Only the other day, as he was crushing the skull of a local goalkeeper, his wild strikes found the keyboard of his computer, and in a series of revealing tweets he wrote ’ ÖO@j jjtj’, ’ D&Fgedw’ and then a single ‘I’. It’s entirely feasible that one of his children was careless palming the keyboard, or his account was hacked and the resulting tweets were not the upshot of a head being slammed against a desk, but I like the first story better, and I suspect that most others would, too.
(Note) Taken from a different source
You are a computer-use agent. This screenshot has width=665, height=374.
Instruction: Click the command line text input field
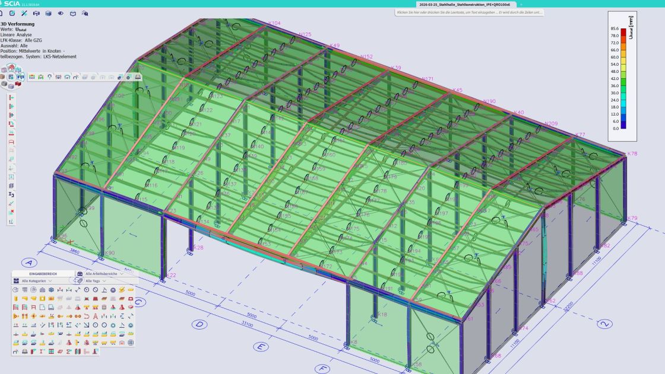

He’s German too, which helps us to create an entirely glorious image of who Jens Lehmann is, and what he means when he says things. His nationality makes his first foray into the Twitterverse all the more sinister. When he writes ‘I had to get that @lehmann_official guy out as he pretended being me. Regards, Jens’, he’s dictating the message to his manservant as smoke drips out of the end of his rifle, having just shot and killed the poor @lehmann_official, because he’s German, and we have already formed our opinions of him. A sentence like that wouldn’t be nearly as interesting if it had come from the mouth – well, the fingers – of an Englishman.
Lehmann has mastered Twitter, simply by virtue of being Jens Lehmann. If we can abandon the possibility that he’s misunderstood, and is actually a normal, upstanding member of society, then we can state without any doubt that we know exactly who Jens Lehmann is – that is to say, a veritable madman. When he writes ‘Competition makes the strong players better and lets the weak ones struggle’, he is simply making an observation as the Germans stormed towards defeat to Italy in the semifinals of Euro 2012, but his words are laced with a menacing undertone.
A statement made on a Euro 2012 show is criticised as being ‘an unworthy comment’, the 4-4 draw against Sweden is a lesson of ‘German miscommunication’. He describes offensive football as ‘wonderful’, but he’d probably use the same word when detailing a death by bludgeoning. His English lexicon isn’t expansive, but he is brutally efficient in getting his point across, true to the conventional image.
Two planets collide to create one of the best Twitter accounts there is: Jens Lehmann’s image, and Jens Lehmann’s mind. @jenslehmann probably doesn’t tell us a great deal more about the man than what we had already thought we knew, but when it comes down to it, that’s just what we want.